And so when Solita Monsod, then NEDA director general, dared suggest that we repudiate at least some of the debts incurred by Imelda Marcos and her husband, a howl rose from the bankers. And they hastened Monsod’s exit from the public service and the conversion of the NEDA into the Merril Lynch of Philippine officialdom. (Today the NEDA regularly leaks GNP figures to the stockbrokers of the Palace inhabitants.)
One day our country looked up from her drudgery and saw former communist nations such as Poland grandly absolved of their debts–absolved by the same demanding gang of overseers that insisted we pay back every penny stolen by the Marcoses. And our nation sighed, is there no fairness, no justice?

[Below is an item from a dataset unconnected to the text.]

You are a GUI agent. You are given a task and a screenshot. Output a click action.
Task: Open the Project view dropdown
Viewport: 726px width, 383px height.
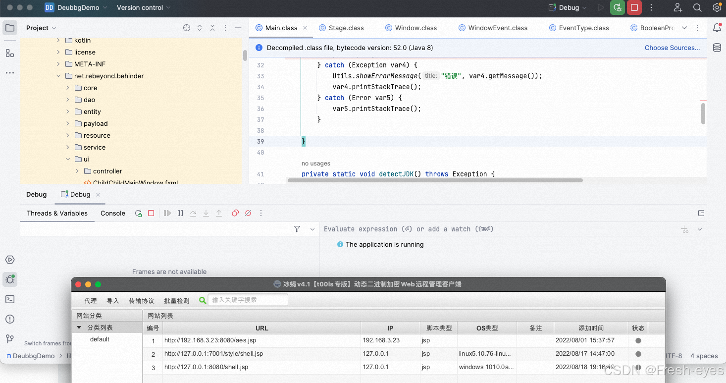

How sad it was to see a nice country finish last. If we’d had missiles and belonged to the Warsaw Pact–the alliance of communist powers aimed at Western Europe–perhaps we would have been treated better. Oh, well.
So we slaved on, until we were finally able to say that, despite the onerous burden of illegitimate debts, we were able to pull ourselves up by our bootstraps.
Well, by golly, it seems that the IMF has recognized this fact and invited us to take a seat at the table of lending countries. Well, not the presidential table, perhaps, but a seat at the table somewhere near the swinging doors to the kitchen. But who cares? Cinderella Philippines has been invited to the prom: we have arrived. Now, the IMF tells us, we are in the position to help countries less fortunate than ourselves. This is better than letting the rich countries do it alone.
We hope the government doesn’t get it into its daffy head to accept the IMF proposal. A nation that had the class to stand up for democracy, and that doggedly worked to dig itself out of an unjust economic situation, should not be forced by its lenders to give away the money it has so painfully earned. After all, it still has to pay for its own debt. A debt still due and, oddly, growing monstrously by the month. It has grown to $45 billion and is still growing. But the economy has grown strong enough to meet the monthly installments on time.
To the bankers that means the economy has also grown strong enough to help pay off the debts of other countries who have no hope of paying any part of them.
We may be on our feet, but we are in no condition to throw money away. Ours is still a nation of indentured servants abroad and starving workers at home. We must keep what we have for the benefit of ourselves, and by “ourselves” we don’t mean the slick Central Bank types in league with the IMF.
It is true that there is nobility in poverty, in working to satisfy the demands of heartless people. But there is no nobility in allowing yourself to be fooled. The servant invited to dine at his master’s table–but at a potluck dinner, where he must also bring his own plate–is not ennobled but further debased by the insult to his intelligence.